President of Calabria
- Incumbent
- Assumed office 29 October 2021
- Preceded by: Antonino Spirlì (acting)

Member of the Chamber of Deputies
- In office 25 June 2014 – 4 November 2021
- In office 29 April 2008 – 14 March 2013
- Constituency: Calabria

Personal details
- Born: 13 May 1969 (age 57) Cosenza, Italy
- Party: DC (till 1994) PPI (1994–1995) CDU (1995–2000) FI (2000–2002) UDC (2002–2013) FI (since 2013)
- Relatives: Mario Occhiuto (brother)
- Alma mater: University of Calabria
- Occupation: Politician

= Roberto Occhiuto =

Italian politician (born 1969)

Roberto Occhiuto (born 13 May 1969), is an Italian politician. He has served as the President of Calabria since 29 October 2021.

==Biography==
===Comunal and regional councilor===
Brother of Mario Occhiuto, mayor of Cosenza from 2011 to 2021, Occhiuto was elected for the first time as communal councilor in his hometown Cosenza in 1993, holding his seat until 2000. Occhiuto was later elected as regional councilor of Calabria in the 2000 and the 2005 regional elections.

===Member of the Chamber of Deputies===
Occhiuto was elected to the Chamber of Deputies with the Union of the Centre at the 2008 Italian general election. Failing re-election in 2013, he took over Lorenzo Cesa's seat the following year, after the latter was elected to the European Parliament.
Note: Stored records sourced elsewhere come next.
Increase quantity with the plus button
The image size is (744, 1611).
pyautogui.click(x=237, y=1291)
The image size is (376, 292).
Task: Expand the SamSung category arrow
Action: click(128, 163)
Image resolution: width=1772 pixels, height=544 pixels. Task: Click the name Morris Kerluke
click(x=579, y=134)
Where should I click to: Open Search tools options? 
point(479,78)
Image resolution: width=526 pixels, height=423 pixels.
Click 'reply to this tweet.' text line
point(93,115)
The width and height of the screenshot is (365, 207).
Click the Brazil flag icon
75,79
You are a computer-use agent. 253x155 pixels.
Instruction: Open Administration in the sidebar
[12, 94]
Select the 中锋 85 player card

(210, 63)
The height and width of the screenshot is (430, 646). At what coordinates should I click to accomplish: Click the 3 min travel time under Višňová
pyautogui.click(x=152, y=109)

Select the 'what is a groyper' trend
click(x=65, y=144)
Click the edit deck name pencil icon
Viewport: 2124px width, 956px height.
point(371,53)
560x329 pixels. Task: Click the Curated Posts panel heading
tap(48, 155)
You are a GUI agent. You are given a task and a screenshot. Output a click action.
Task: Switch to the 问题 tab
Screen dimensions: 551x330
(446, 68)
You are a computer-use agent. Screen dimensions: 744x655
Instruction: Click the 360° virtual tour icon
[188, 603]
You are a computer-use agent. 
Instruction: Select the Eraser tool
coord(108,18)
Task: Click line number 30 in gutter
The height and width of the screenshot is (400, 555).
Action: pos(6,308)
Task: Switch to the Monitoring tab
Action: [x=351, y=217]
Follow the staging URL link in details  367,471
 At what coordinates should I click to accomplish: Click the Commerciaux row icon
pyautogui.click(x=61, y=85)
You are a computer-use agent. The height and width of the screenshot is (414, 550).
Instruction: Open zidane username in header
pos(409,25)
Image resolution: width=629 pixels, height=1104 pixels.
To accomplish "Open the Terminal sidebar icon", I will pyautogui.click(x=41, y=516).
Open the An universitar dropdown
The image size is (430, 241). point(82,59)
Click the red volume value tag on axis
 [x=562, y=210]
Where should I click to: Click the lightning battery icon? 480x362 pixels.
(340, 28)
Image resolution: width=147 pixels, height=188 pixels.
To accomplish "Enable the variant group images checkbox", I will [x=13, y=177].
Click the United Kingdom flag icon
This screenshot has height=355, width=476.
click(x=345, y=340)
After he joined Silvio Berlusconi's Forza Italia, Occhiuto was re-elected deputy at the 2018 election and became Forza Italia group leader at the Chamber of Deputies after Mariastella Gelmini appointment as Minister of Regional Affairs in the Draghi Cabinet.

===2009 provincial election===
Occhiuto ran in 2009 as the Union of the Centre candidate for the office of President of the Province of Cosenza but failed the election by ranking third.

===2021 regional election===
After the sudden death of Jole Santelli and the calling for new regional elections, Occhiuto was appointed as the centre-right candidate for the office of President of Calabria.

===2025 regional election===
On 4 August 2025 he resigned after being investigated for corruption and called a snap election on 5–6 October 2025.

==Personal life==
On 22 September 2022, he became father of Tommaso, his third son, born from politician Matilde Siracusano. Occhiuto already had two children from a previous marriage.